By adopting the economic ‘lens’ to value our ecosystems, we have unconsciously endorsed the technocratic hubris of mainstream economic rationality. Therefore, even when we make honest attempts at resolving the climate conundrum (as most environmentalists do), we confine ourselves to a language of numbers, formulae and thresholds, which give us a false idea of scientific precision. We forget that these are not realities, but constructs. Concepts such as prices and externalities, which we have largely internalized in our way of thinking, are not neutral: they carry a very particular view of the reality and inevitably affect the way in which we relate to the outside world. If we are to resolve the challenges we are currently facing, this language must be deconstructed, reinterpreted and mediated both at the social and political level.
A cultural revolution
These are just some examples of why it is essential to move beyond the current economic framework and embrace a more commonsensical (not to say philosophical) approach. In this regard, the real question is not: How do we account for Low GDP Man's non-financial activities and put a correct price on them? But rather: Which of the two men’s lives would we like to live? What model of life do we aspire to?

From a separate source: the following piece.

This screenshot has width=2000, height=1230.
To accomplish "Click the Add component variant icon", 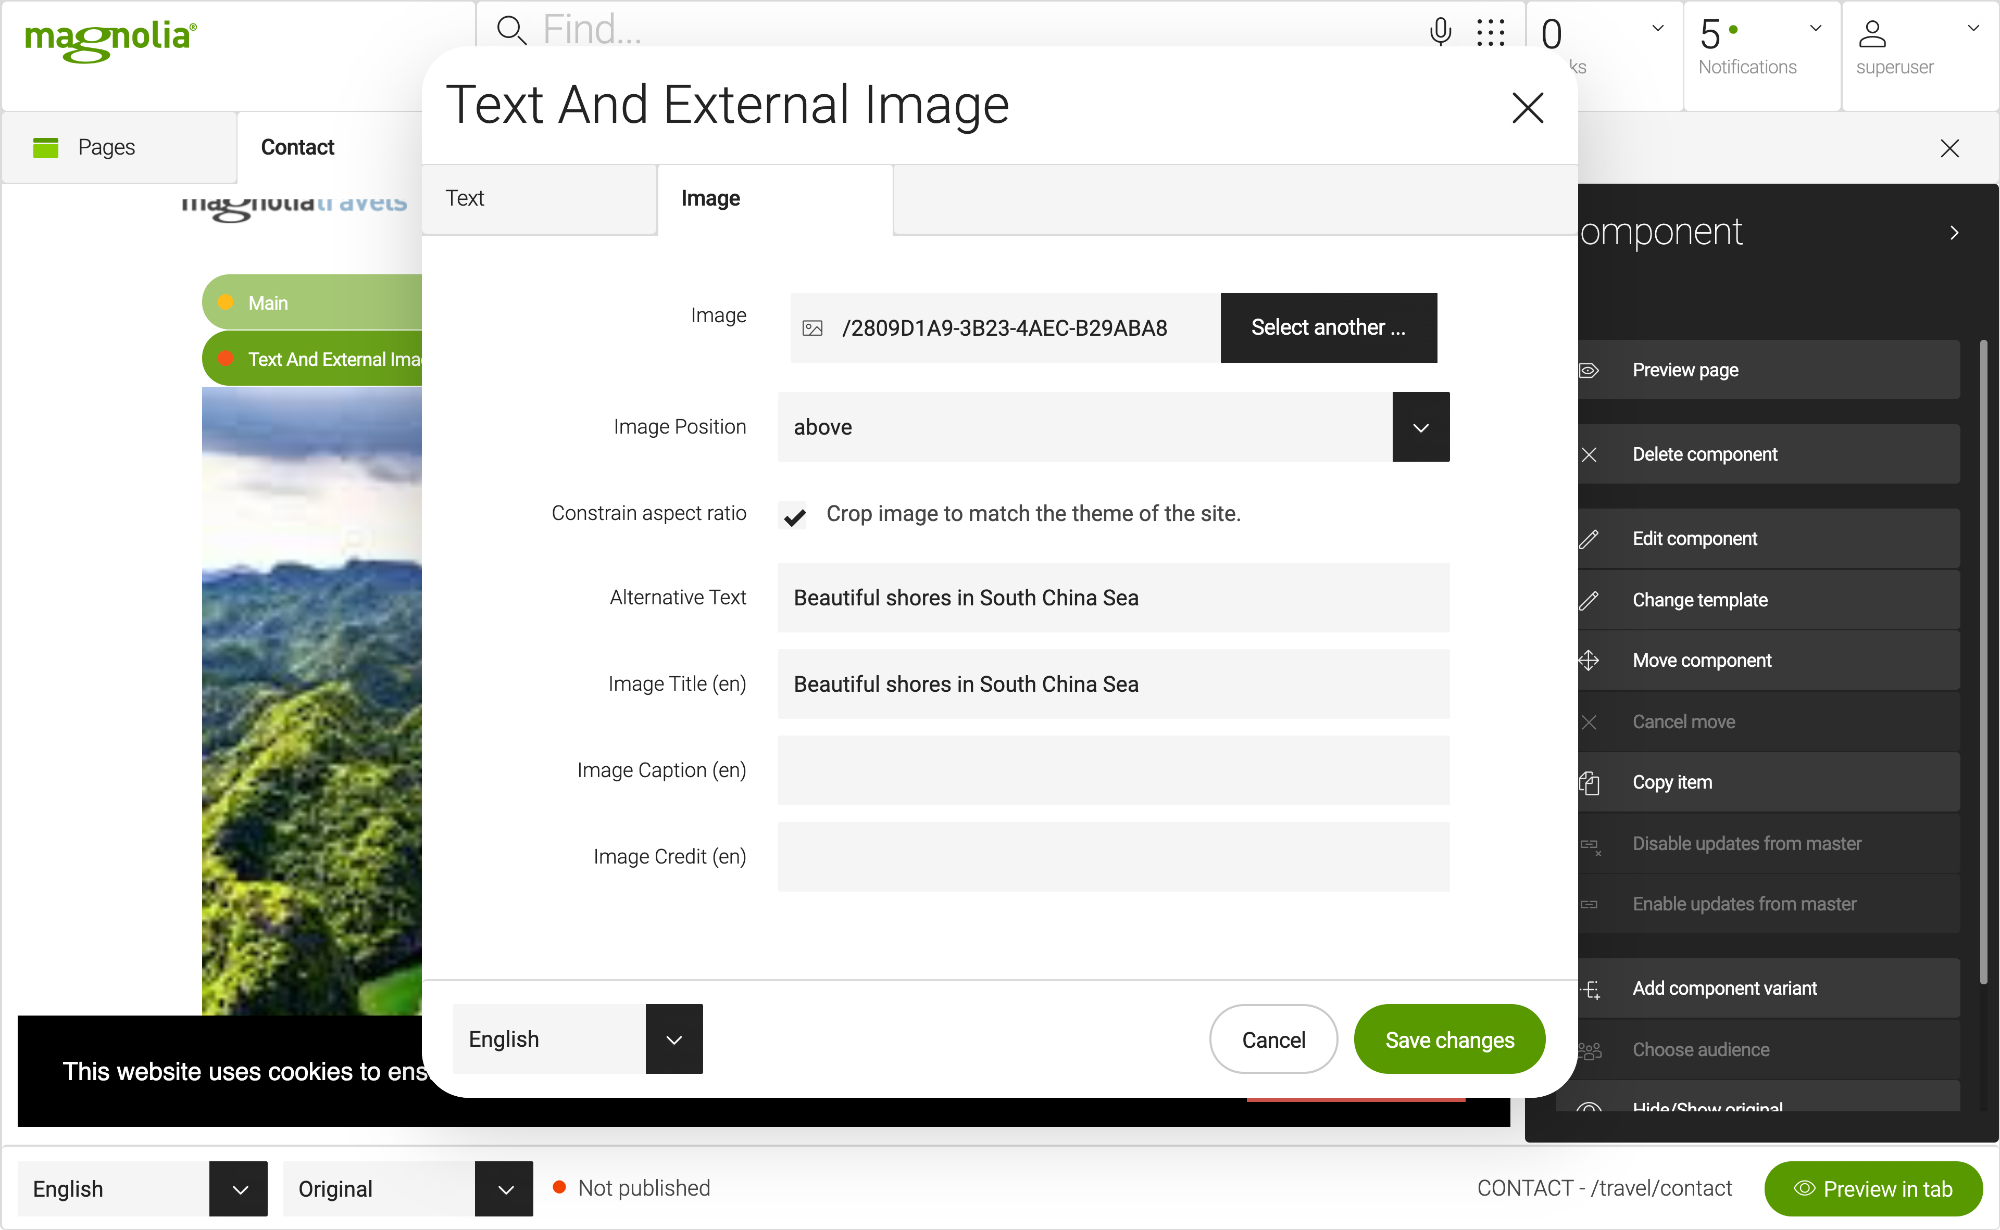I will [1591, 989].
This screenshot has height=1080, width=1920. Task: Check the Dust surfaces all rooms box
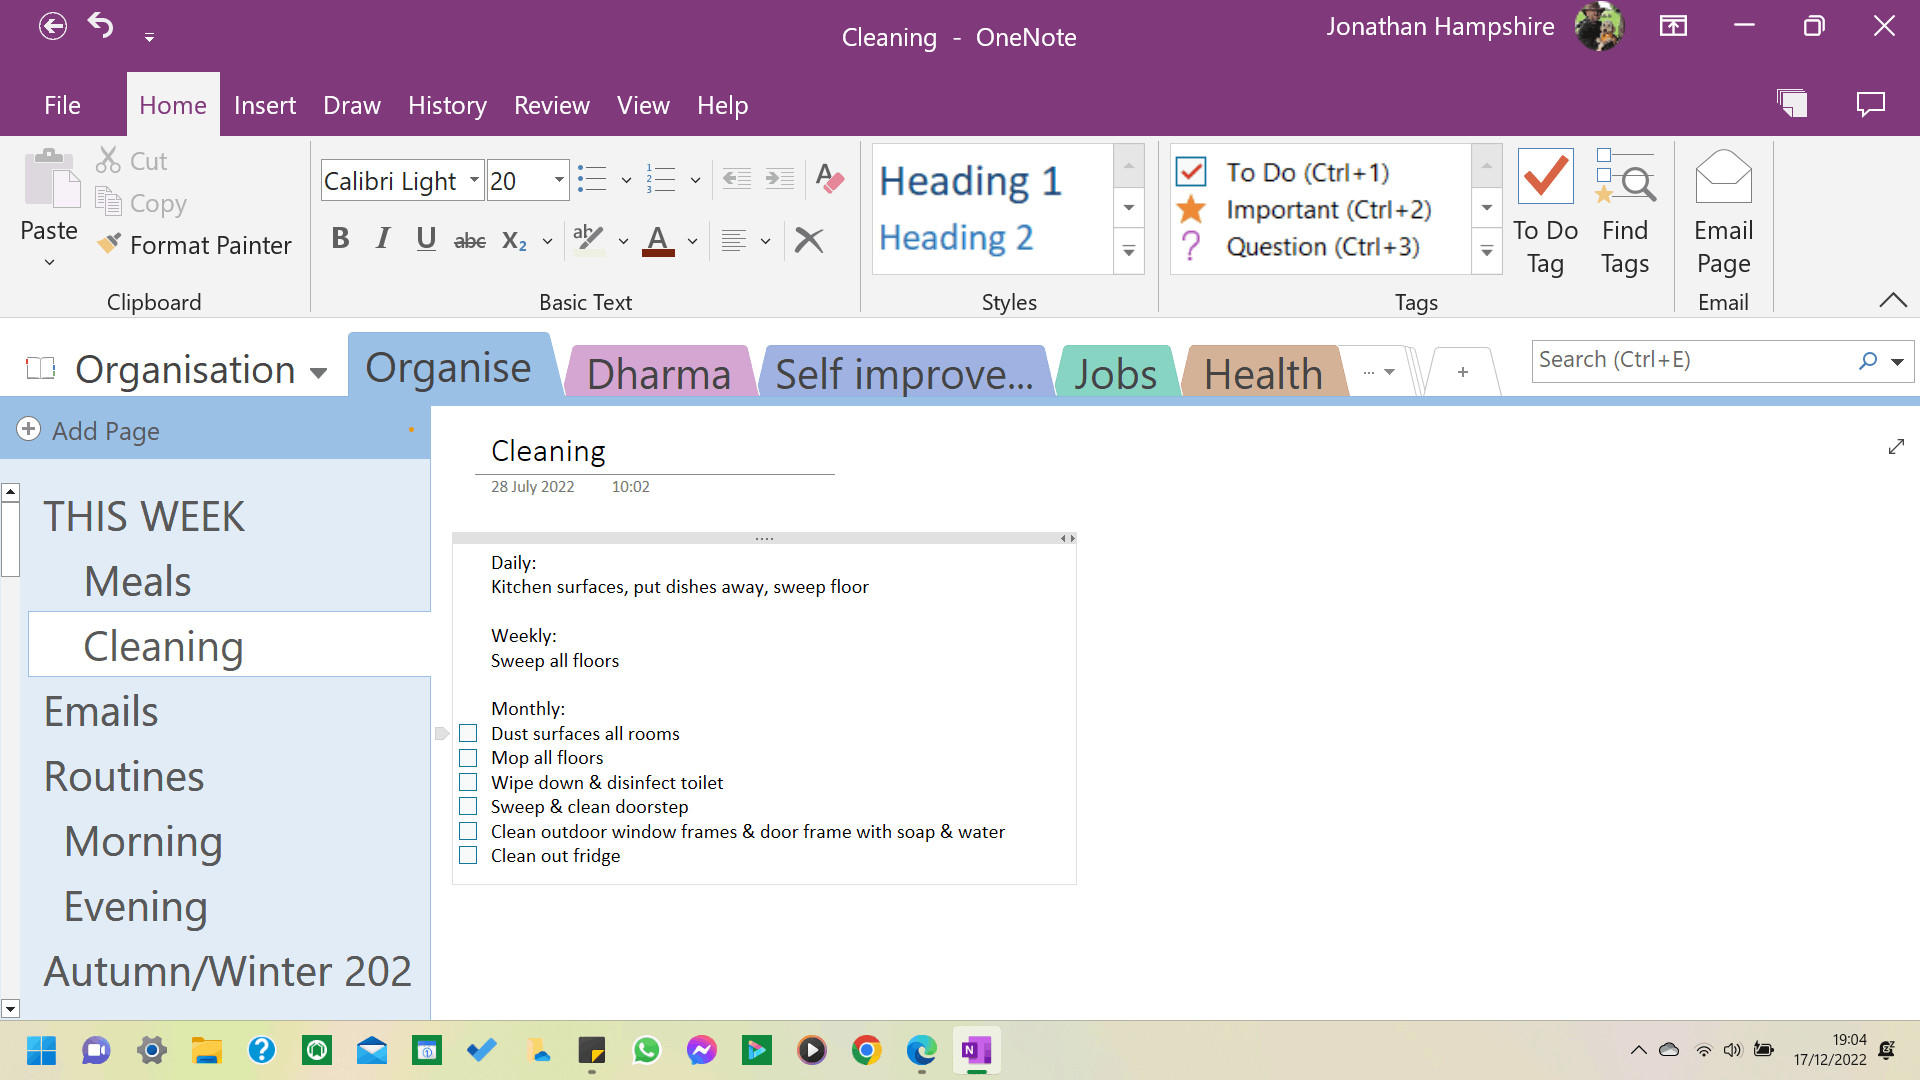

GDP is not just a number, it is a language, the reflection of a model of society. In industrialized countries and many so-called developing countries, citizens have been reduced to consumers and the idea of market has long superseded that of community. The language of consumerism has become the main lens through which we relate to the outside world. Things must be consumed through buying and disposing. Concepts like mending, fixing, reusing are stigmatized as relics of the post-war period. In our cities, we find thousands of retailers of the most diverse cutting-edge technologies, but hardly a repair shop. Gadgets are not sought after because of their use value, but because of the social status attached to it. Owning a state-of-the-art flashy Blackberry makes you a successful person, no matter what the actual use you make of it. Not owning a car turns you into a loser, even if you work only two blocs away from your apartment.
When consumers’ demand plunges, our countries enter a state of national grief. When the stock exchange spikes up, we cheer as if our lives were miraculously rescued. Every day, we are bombarded with powerful messages celebrating overconsumption as the only way to a good life. Even civic organizations have internalized this new philosophy by transforming themselves into consumers’ organizations.
Against the complexities of such a society, the introduction of a new statistical metric – albeit fundamental and necessary – will achieve very little. Progressive academics and like-minded policy makers need to understand that the introduction of statistical alternatives must go hand in hand with the pursuit of a cultural transformation. For starters, instead of being restricted to a small circle of experts, this critique of GDP should be extended to civil society and the media in order to spur an open debate on the perils of economic growth and, perhaps more importantly, on its desirability. Time might be ripe for a cultural revolution.